Um estudo (.pdf) do Instituto Clima e Sociedade (iCS) defende que o país deve aproveitar o bom momento global para as fontes renováveis para reduzir o risco climático da energia hidrelétrica e aposentar usinas térmicas que pesam na conta de luz.
Para isso seria necessário estabelecer incentivos econômicos que permitam às hidrelétricas manter o nível dos reservatórios, eliminar os subsídios que hoje favorecem as termelétricas e deixar o mercado livre para que solar e eólica assumam o protagonismo no sistema.
“Isso só será possível se houver uma mudança, e é importante que ela seja rápida”, diz Amanda Ohara, consultora do Portfólio de Energia no iCS e uma das autoras do estudo.
Em entrevista à epbr, a engenheira química explica a proposta e faz um alerta sobre pressões setoriais que colocam em risco o planejamento energético do país, em um dos momentos mais críticos da história.
Segundo Ohara, o sistema atual é carregado de subsídios cruzados diversos, e o consumidor não sabe como é feita a composição da sua conta.
Ela cita como exemplos o subsídio para as fontes fósseis, por meio da Conta Consumo de Combustíveis (CCC), que faz o rateio entre todos os consumidores do país do custo de aquisição do combustível usado nas termelétricas, como carvão, diesel e gás.
E a isenção de parte das tarifas de uso, transmissão e distribuição para fontes renováveis, extinta com a aprovação da MP 998 — o governo estuda agora como considerar os benefícios ambientais no sistema.
“Essas políticas foram criadas quando o sistema elétrico era completamente diferente, e o avanço tecnológico permite esta revisão.
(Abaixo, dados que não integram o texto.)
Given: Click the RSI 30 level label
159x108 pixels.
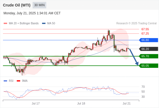Looking at the screenshot, I should click(x=143, y=97).
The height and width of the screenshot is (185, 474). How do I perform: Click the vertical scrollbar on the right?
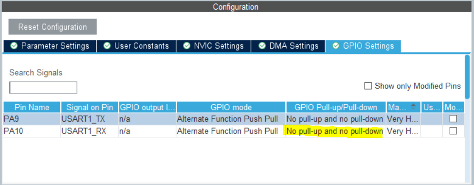point(467,76)

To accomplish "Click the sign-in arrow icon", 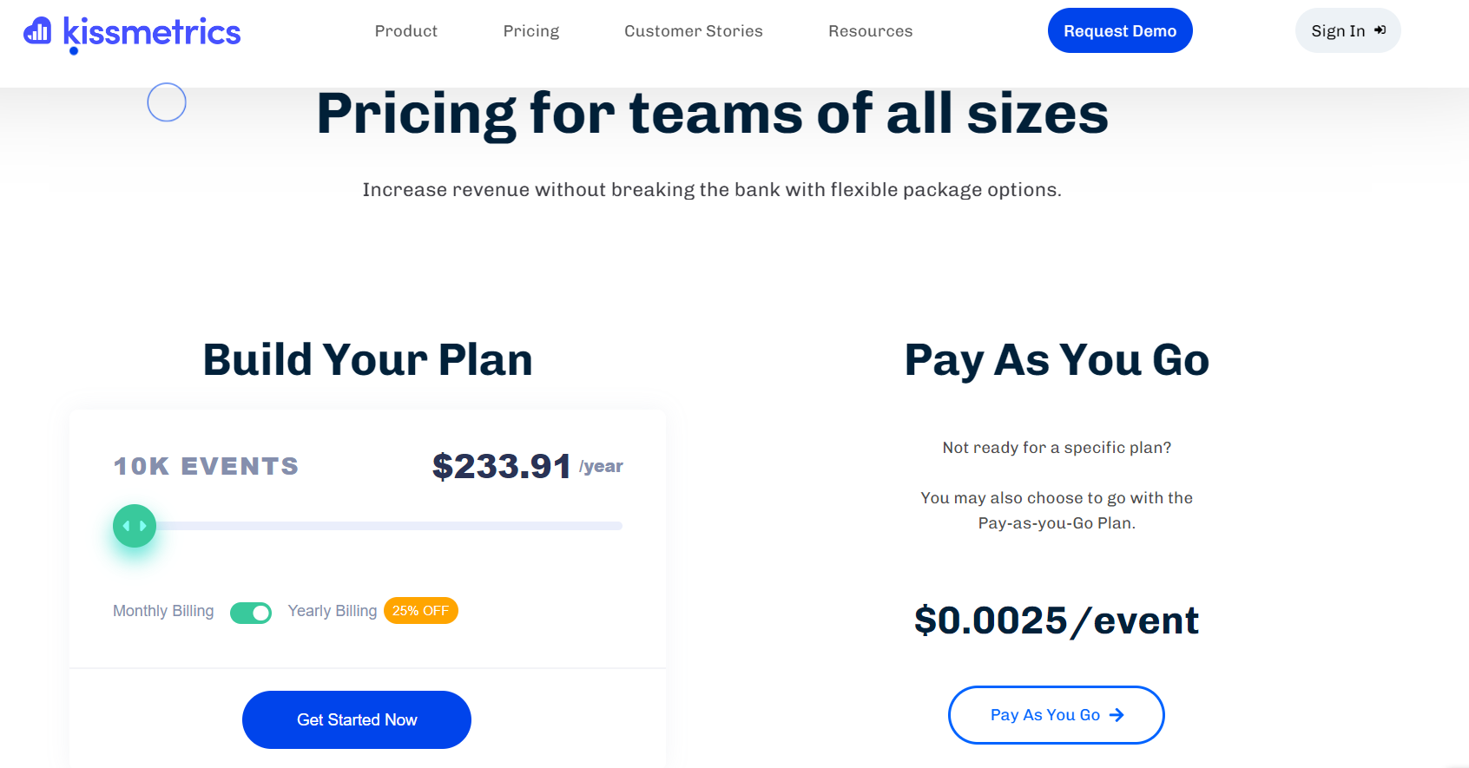I will click(x=1380, y=30).
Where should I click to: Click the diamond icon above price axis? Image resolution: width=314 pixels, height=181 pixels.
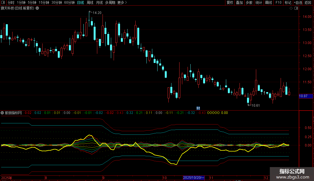291,8
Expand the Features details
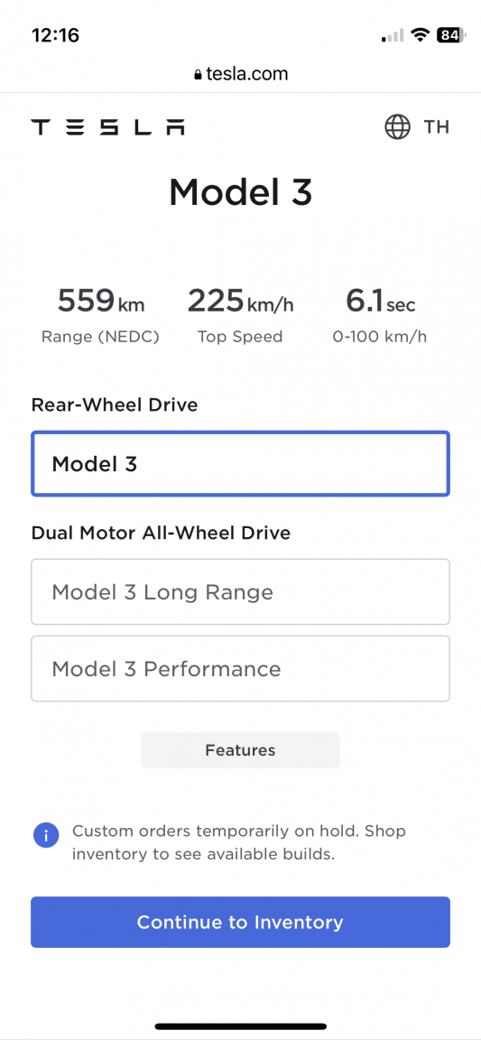The width and height of the screenshot is (481, 1040). click(240, 750)
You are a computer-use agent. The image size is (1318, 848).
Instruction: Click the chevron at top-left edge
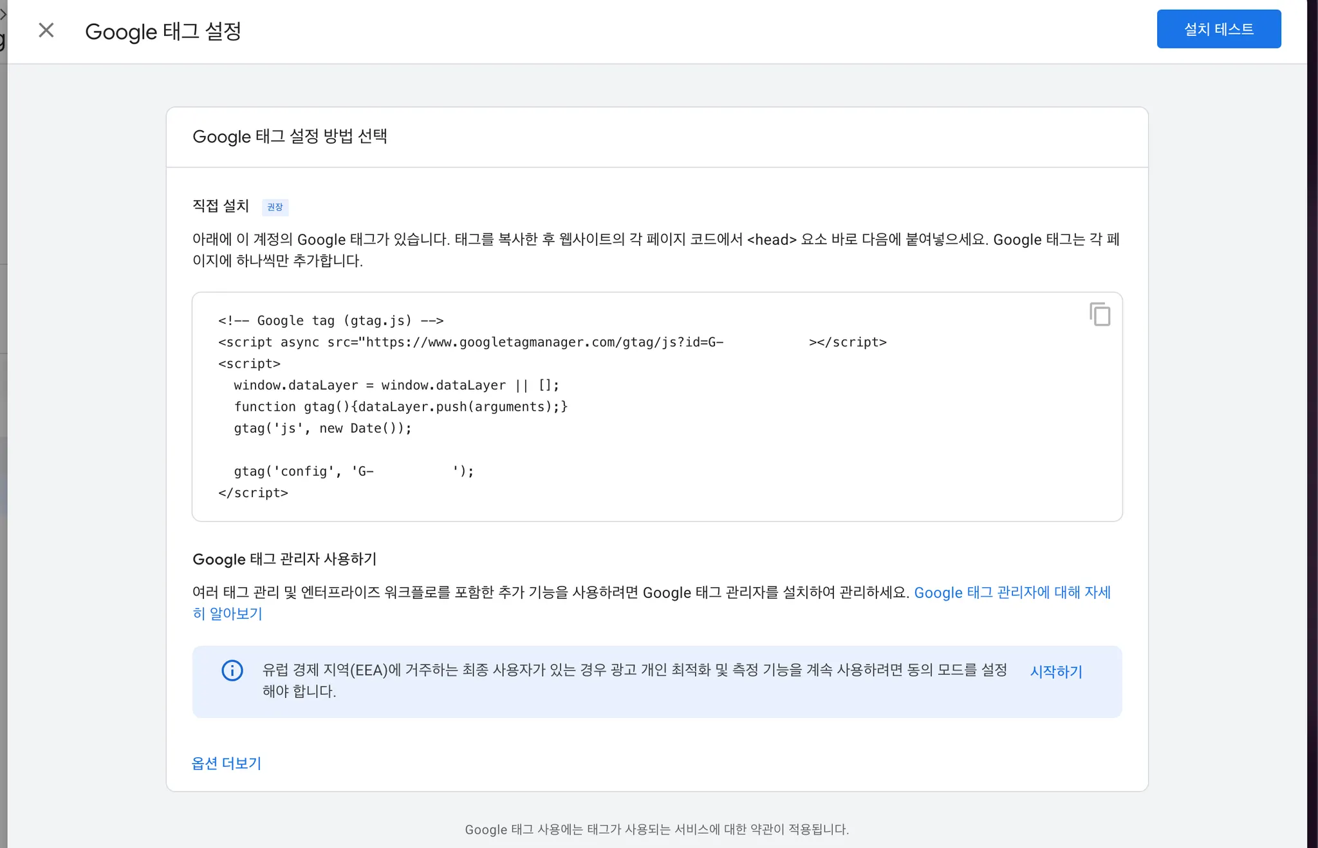pos(3,14)
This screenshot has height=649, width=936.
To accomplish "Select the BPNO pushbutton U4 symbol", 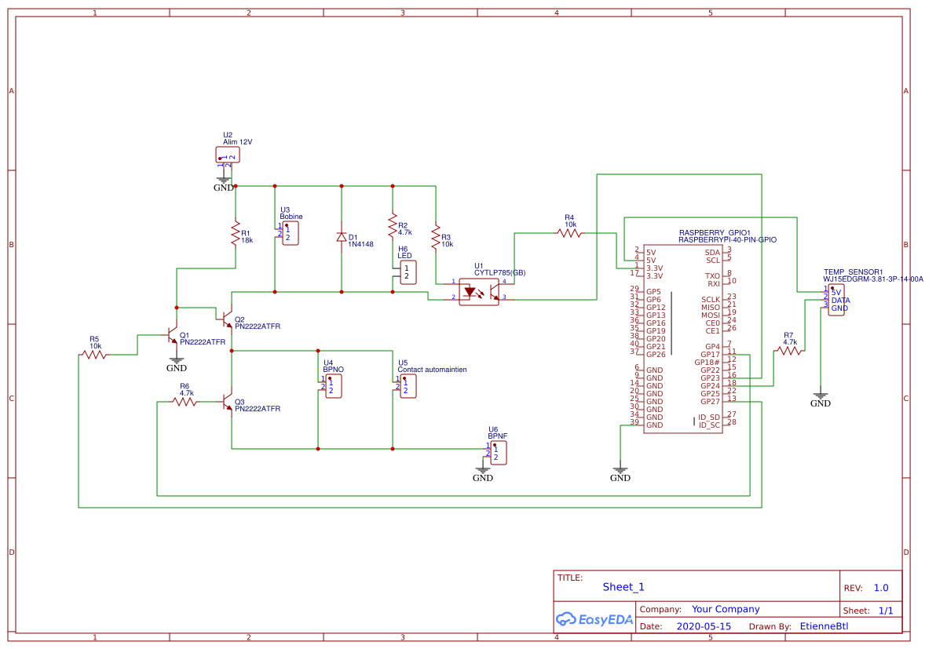I will pyautogui.click(x=333, y=385).
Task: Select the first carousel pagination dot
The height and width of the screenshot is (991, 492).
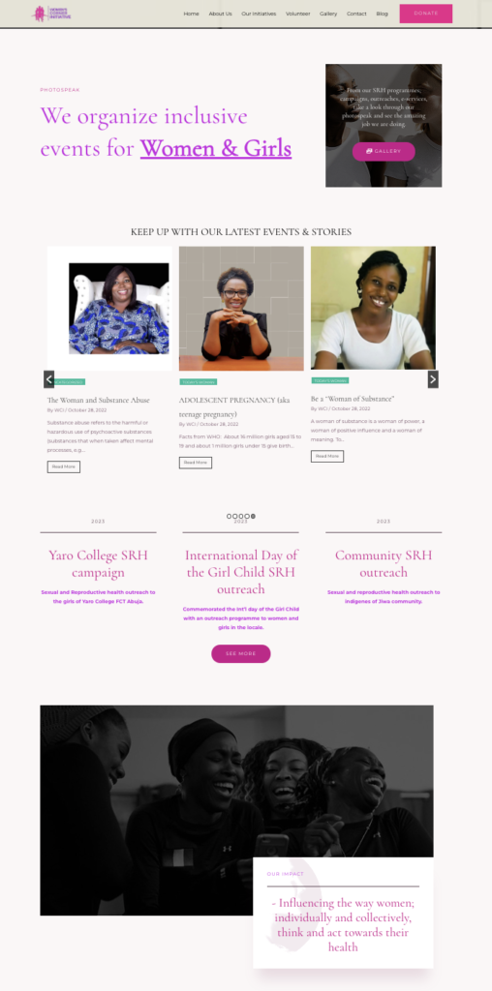Action: [x=229, y=517]
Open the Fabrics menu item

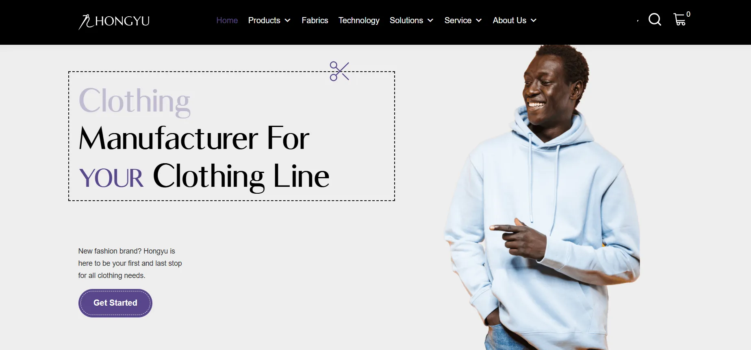coord(315,20)
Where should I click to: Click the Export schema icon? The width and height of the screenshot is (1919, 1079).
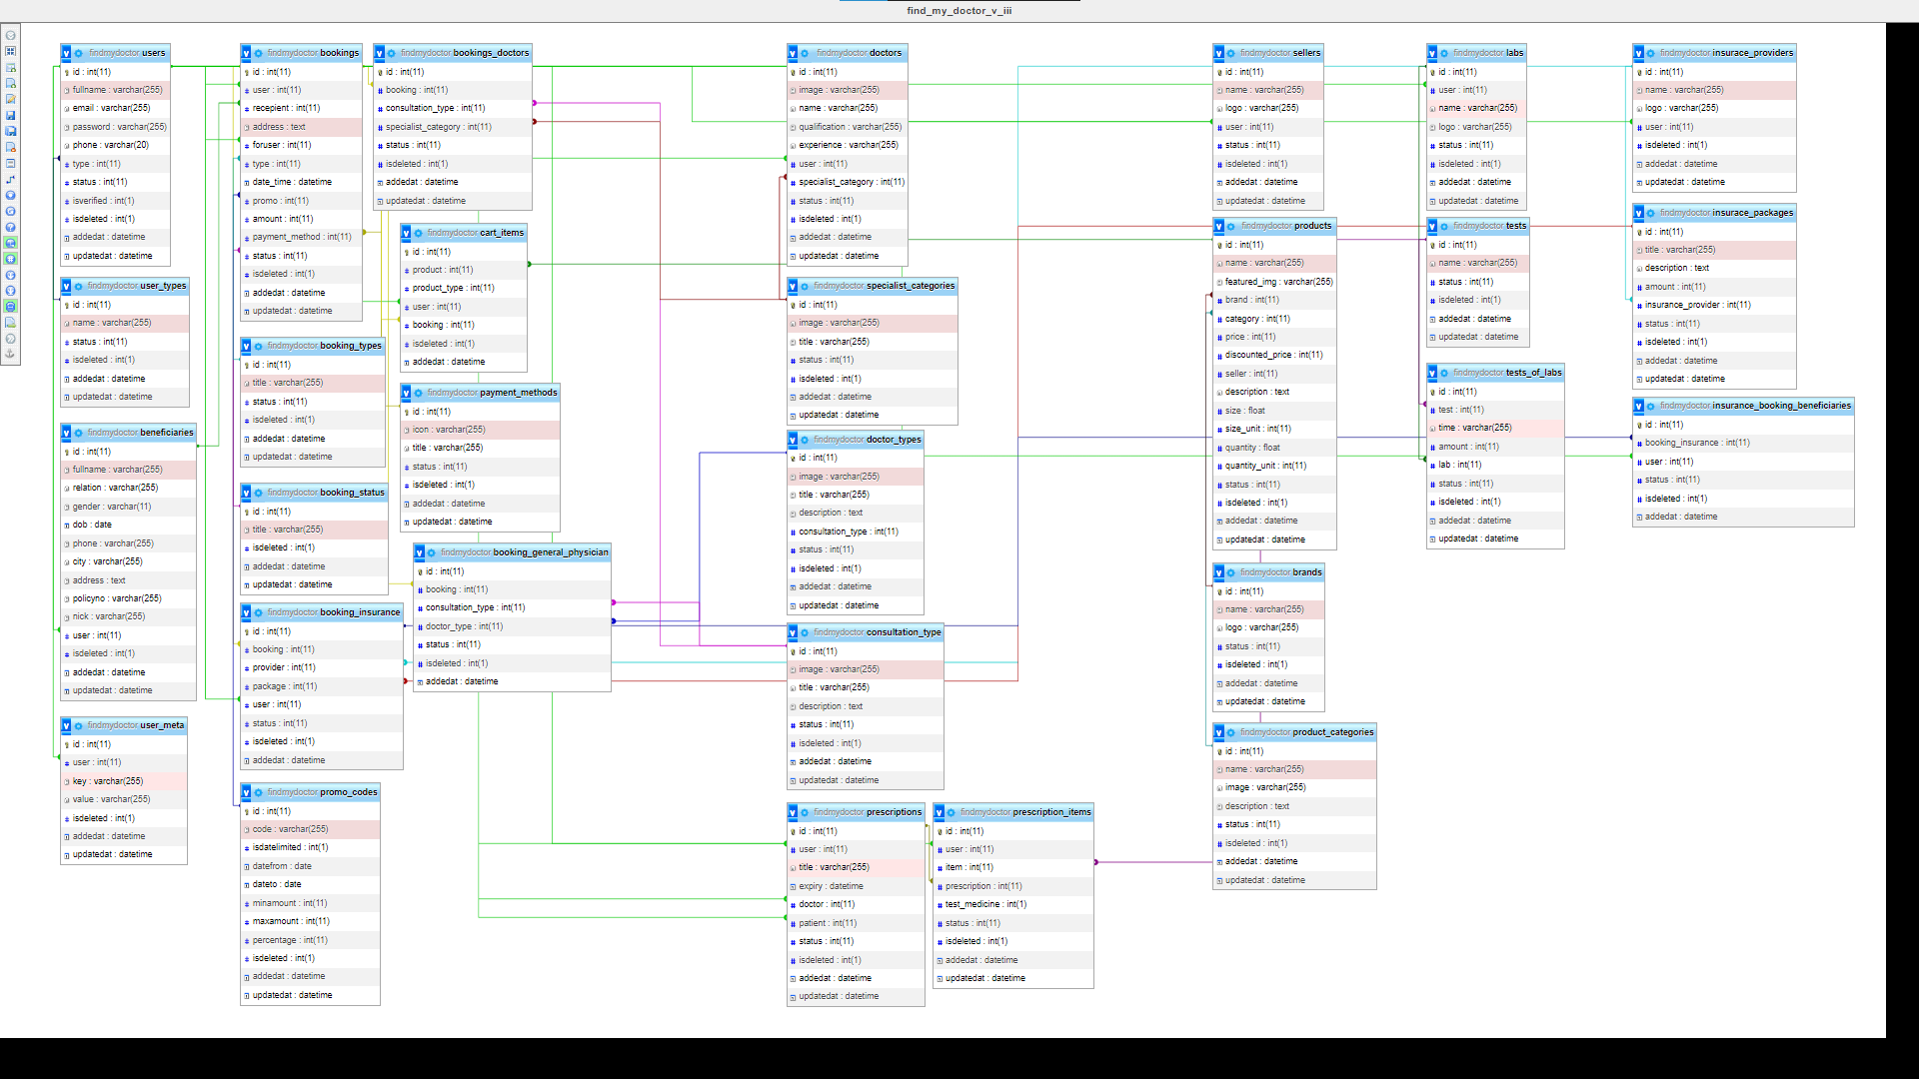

Mas hoje o risco é tirar o subsídio apenas das fontes renováveis e deixar o das energias fósseis, o que impede a competição isonômica”, analisa.
Na avaliação da especialista, a concorrência só seria realmente livre com a internalização dos benefícios ambientais das fontes renováveis e os impactos climáticos das fontes fósseis.
A seguir, os principais pontos da entrevista com Amanda Ohara.
Quando falta água, o país aciona as usinas térmicas. Nossa segurança energética depende das termelétricas?
Em um contexto como o atual, em que precisamos das térmicas para suprir a falta de energia gerada pela água, cria-se essa ideia geral de que as térmicas são necessárias para garantir a segurança energética.
Mas, na verdade, não precisa ser assim. Já temos alternativas muito mais interessantes para o sistema elétrico.
Quais são essas alternativas?
A melhor ciência que temos recomenda impulsionar a expansão de renováveis intermitentes para mudar a forma de operar o sistema.
Mas um sistema que opera na base com renováveis intermitentes precisa de uma fonte reserva e complementar.
Hoje as hidrelétricas operam na base do sistema, mas elas podem funcionar como grandes baterias.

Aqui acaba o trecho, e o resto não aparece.